To find the required estimators we need to solve the system of equations

$$\begin{aligned} \frac{\partial \ln L^{\prime }}{\partial \mu _i}= & {} 0 \quad i = 1, \ldots ,M \,, \end{aligned}$$
(56)
$$\begin{aligned} \frac{\partial \ln L^{\prime }}{\partial \theta _i}= & {} 0, \quad i = 1,\ldots ,N . \end{aligned}$$
(57)

Equation (57) results in

$$\begin{aligned}&\theta _i^3 + \left[ - 2 u_i - y_i + \varphi _i \right] \theta _i^2 \nonumber \\&\quad + \left[ \frac{v_i + (1 + 2 r_i^2) \sigma _{y_i}^2}{2 r_i^2} + 2 u_i (y_i - \varphi _i) + u_i^2 \right] \theta _i \nonumber \\&\quad + \left[ (\varphi _i - y_i) \left( \frac{v_i}{2 r_i^2} + u_i^2 \right) - \frac{(1 + 2 r_i^2) \sigma _{y_i}^2 u_i}{2 r_i^2} \right] = 0 \,, \nonumber \\&\quad i = 1, \ldots , N, \end{aligned}$$
(58)

where here \(\varphi _i = \varphi (x_i; {\varvec{\mu }})\). Simultaneously solving all \(M+N\) equations for \({\varvec{\mu }}\) and the \({\varvec{\theta }}\) gives their ML estimators. Solving for the \(\theta _i\) for fixed \({\varvec{\mu }}\), i.e., fixed \(\varphi _i\), gives the profiled values \(\hat{\hat{\theta }}_i\). Equation (58) are cubic in \(\theta _i\) and so can be solved in closed form giving either one or three real roots. In the case of three roots, the one is chosen that maximizes \(\ln L^{\prime }\).
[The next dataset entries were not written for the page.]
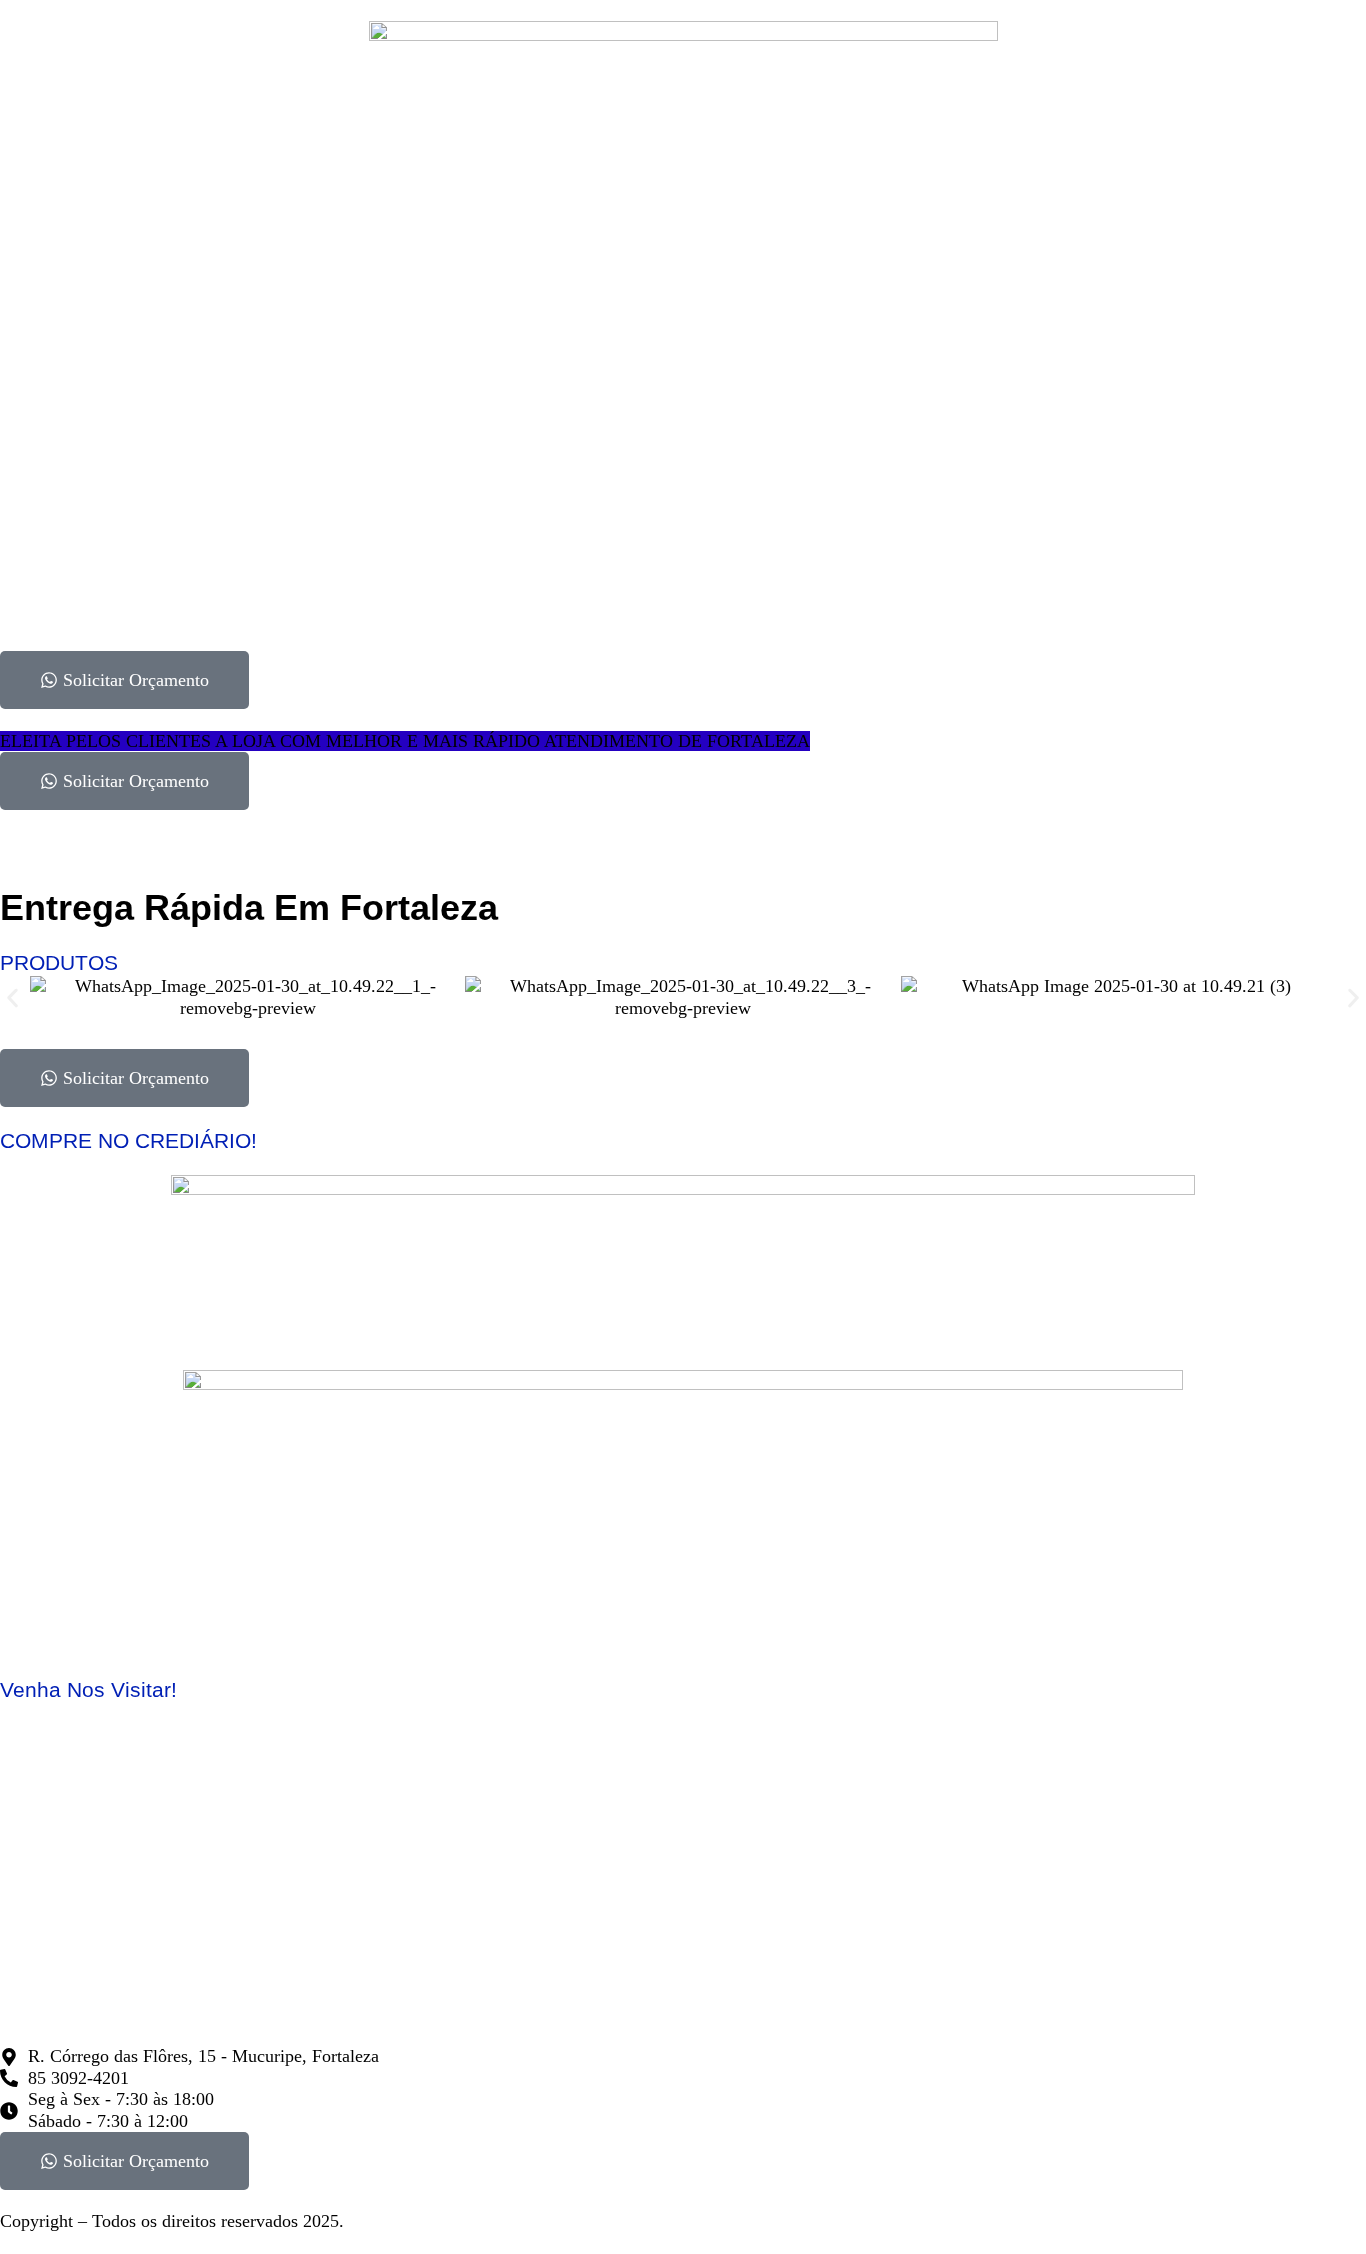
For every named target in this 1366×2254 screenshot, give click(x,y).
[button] (12, 997)
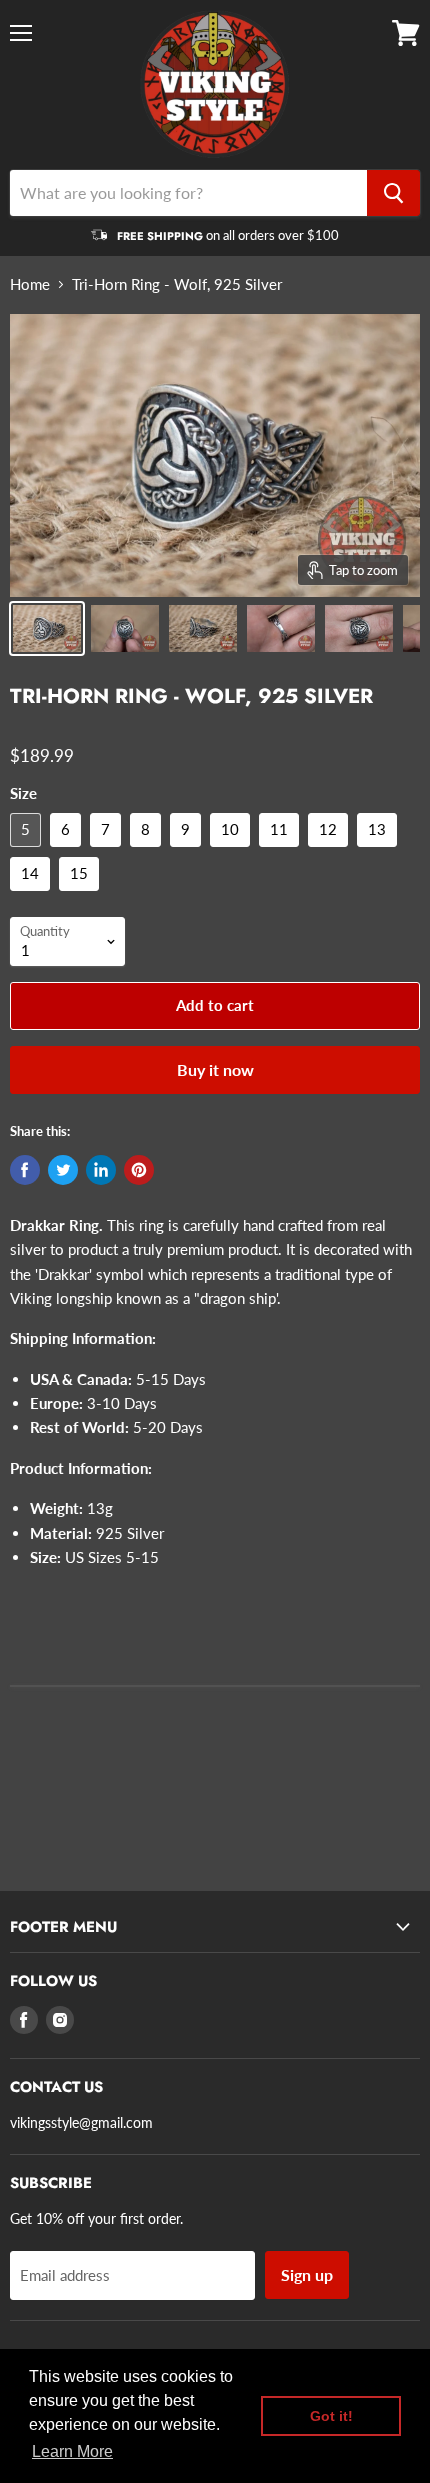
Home (30, 284)
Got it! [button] (331, 2416)
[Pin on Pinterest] (139, 1170)
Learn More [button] (72, 2451)
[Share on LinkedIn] (101, 1170)
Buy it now (215, 1069)
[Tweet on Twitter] (63, 1170)
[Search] (393, 193)
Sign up (307, 2274)
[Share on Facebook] (25, 1170)
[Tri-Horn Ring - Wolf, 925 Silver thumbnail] (47, 628)
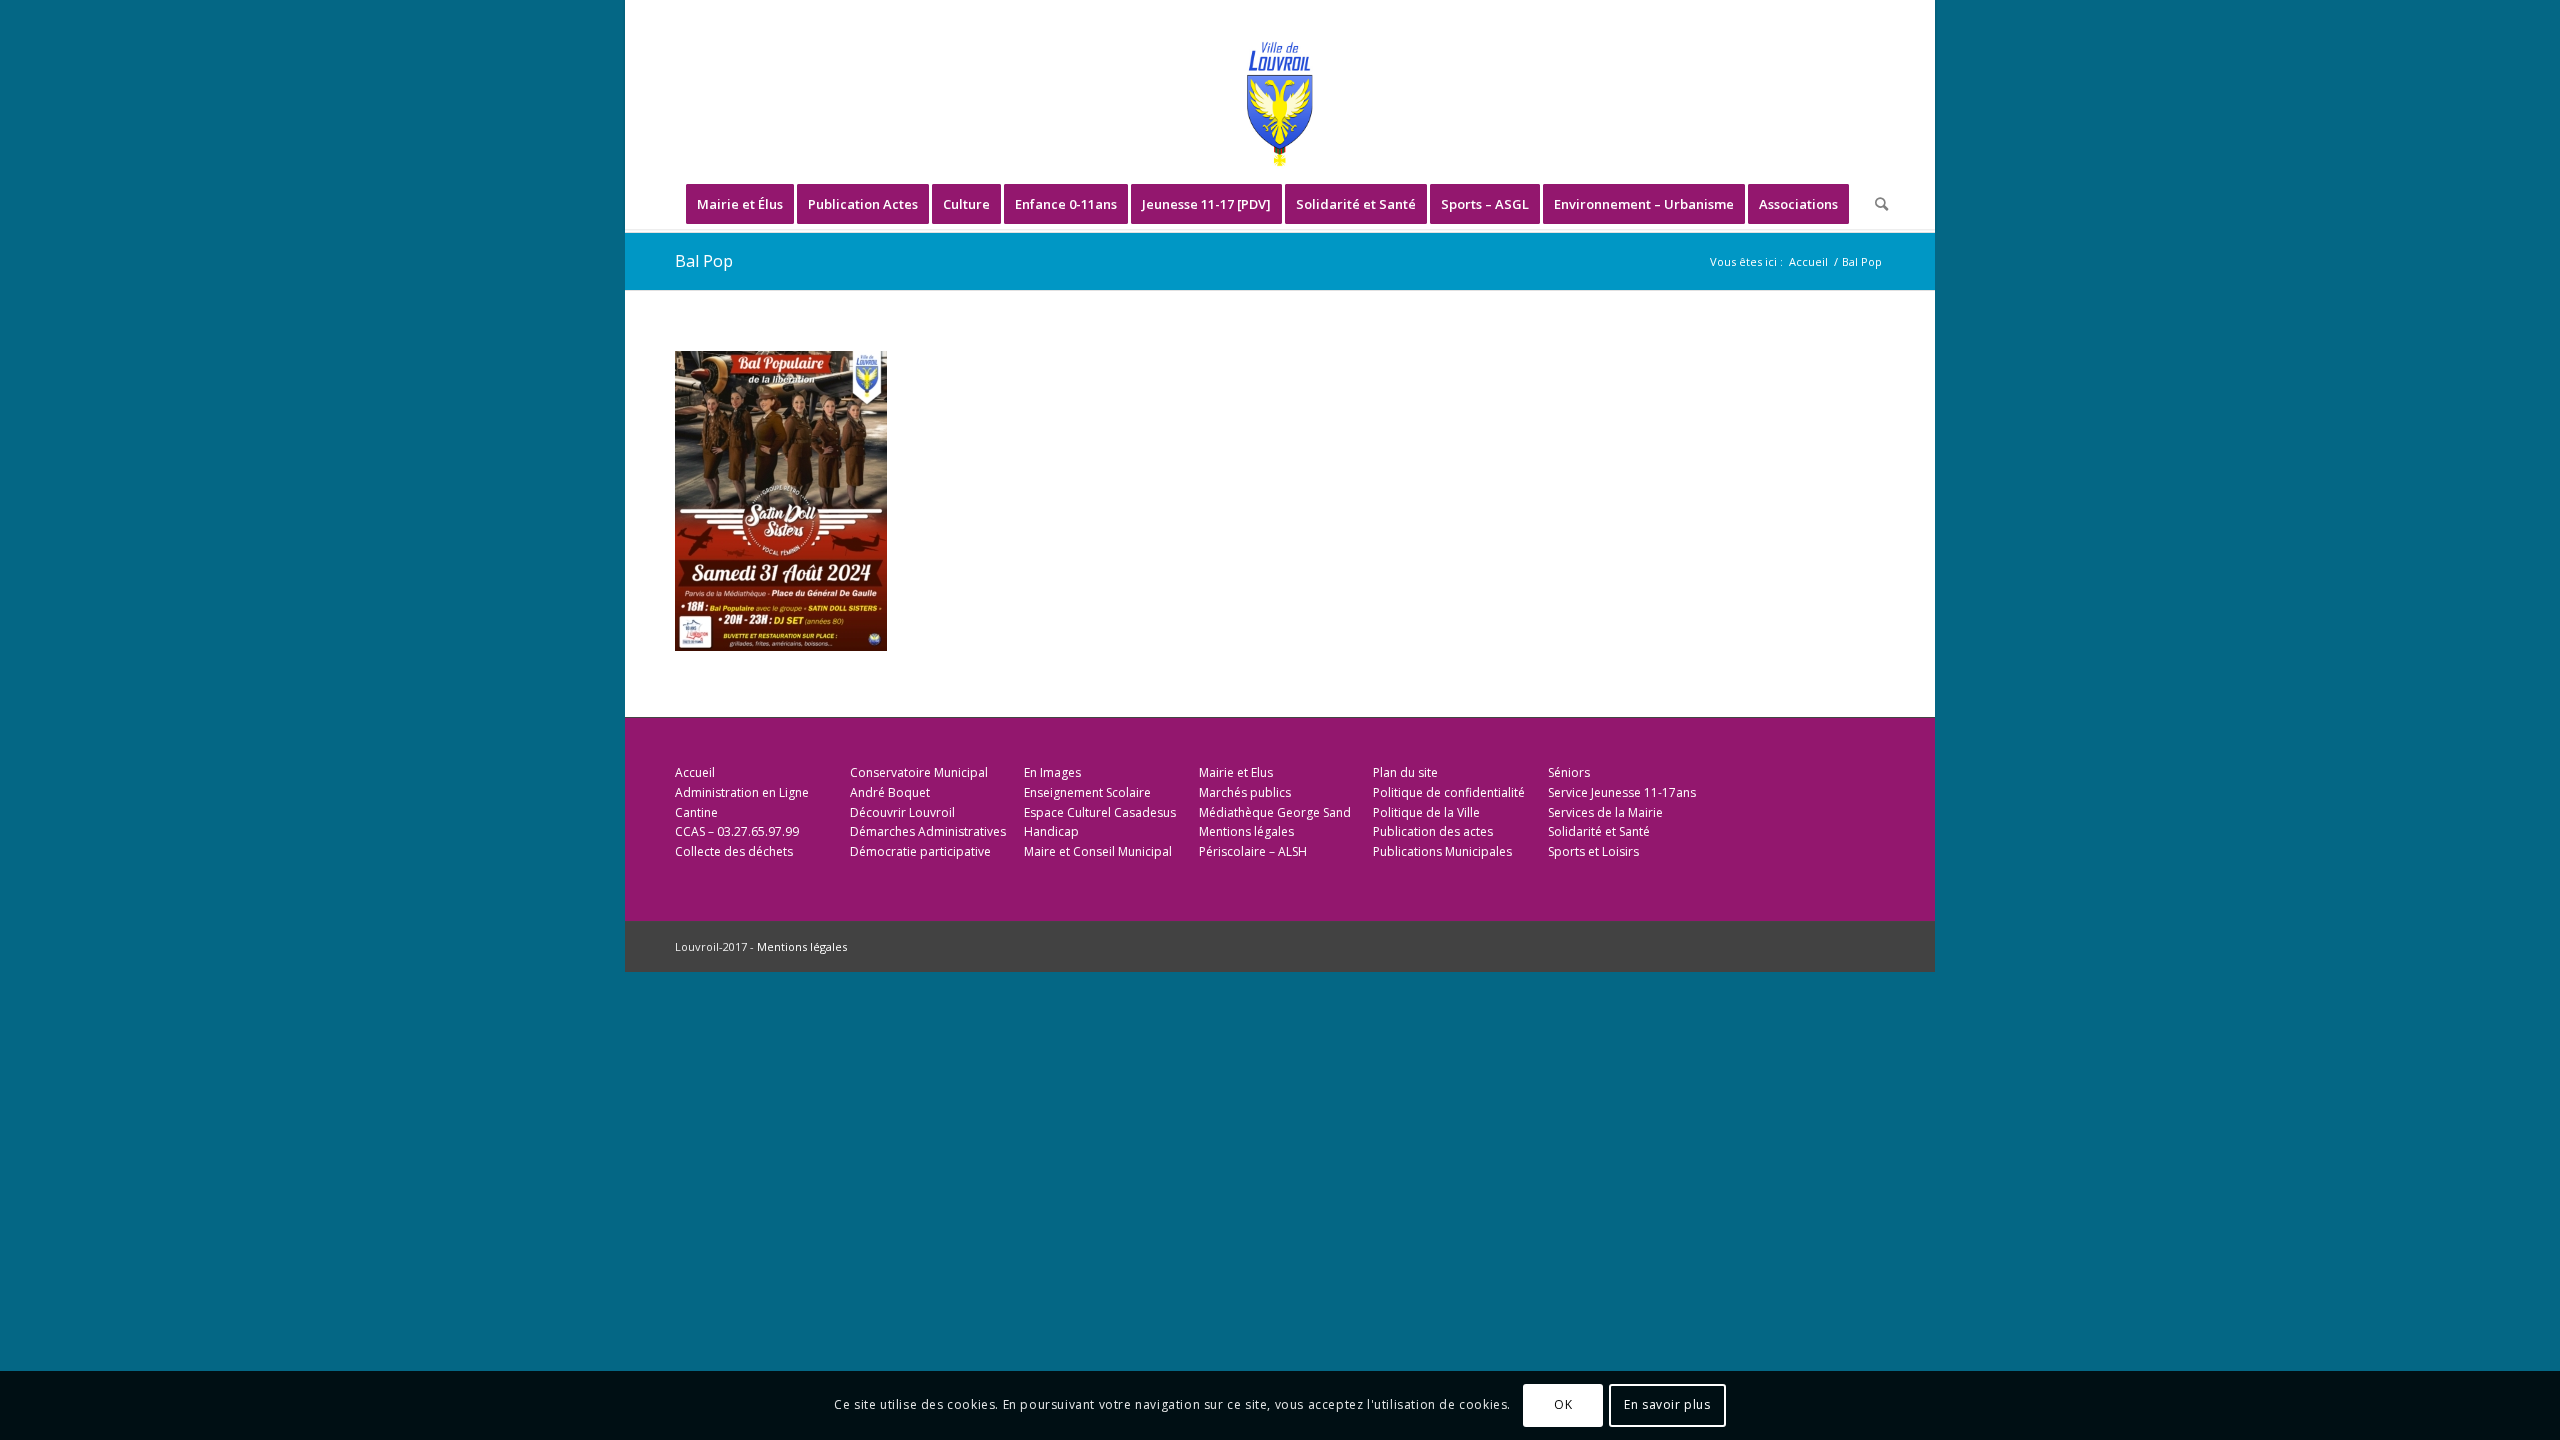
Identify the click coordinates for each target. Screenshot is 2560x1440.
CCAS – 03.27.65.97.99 (737, 831)
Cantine (696, 812)
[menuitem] (740, 204)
Using the profile log-likelihood from Eq. (55) one can use, for example, the test statistic \(t_{\mu }\) defined in Eq. (23) to find confidence regions for \({\varvec{\mu }}\) following the general procedure outlined in Sect. 4. Examples of this will be shown in Sect. 6.2.

6.1 Goodness of fit

In the usual method of least squares, the minimized sum of squares \(\chi ^2_\mathrm{min} = \chi ^2(\hat{{\varvec{\mu }}})\) based on Eq. (54) is often used to quantify the goodness-of-fit. Because it is constructed as a sum of squares of Gaussian distributed quantities, one can show (see, e.g., Ref. [11]) that its sampling distribution is chi-squared for \(N-M\) degrees of freedom, and the p-value of the hypothesis that the true model lies somewhere in the parameter space of \({\varvec{\mu }}\) is thus

$$\begin{aligned} p = \int _{\chi ^2_\mathrm{min}}^{\infty } f_{\chi ^2_{N-M}} (x) \, dx. \end{aligned}$$
(59)
Fig. 5
figure 5

Distributions of the test variable q for averages of \(N=2\) and 5 values using \(r = 0.2\) and \(r=0.4\)

When using the gamma error model presented above, the quantity \(-2\ln L^{\prime }({\varvec{\mu }}, {\varvec{\theta }})\) is no longer a simple sum of squares. Nevertheless one can construct the statistic that will play the same role as the minimized \(\chi ^2({\varvec{\mu }})\) by considering the model in which the means \(\varphi (x_i, {\varvec{\mu }})\), which depend on the M parameters of interest \({\varvec{\mu }}\), are replaced by a vector of N independent mean values, one for each of the measurements: \({\varvec{\varphi }} = (\varphi _1, \ldots , \varphi _N)\). By requiring that the \(\varphi _i\) are given by \(\varphi (x_i, {\varvec{\mu }})\) one imposes \(N-M\) constraints and restricts the more general hypothesis to an M-dimensional subspace. One can then construct the likelihood ratio statistic

$$\begin{aligned} q = - 2 \ln \frac{L^{\prime }(\hat{{\varvec{\mu }}}, \hat{\hat{{\varvec{\theta }}}})}{L^{\prime }(\hat{{\varvec{\varphi }}}, \hat{{\varvec{\theta }}})}, \end{aligned}$$
(60)

where the numerator contains the M fitted parameters of interest \(\hat{{\varvec{\mu }}}\), and in the denominator one fits all N of the \(\varphi _i\).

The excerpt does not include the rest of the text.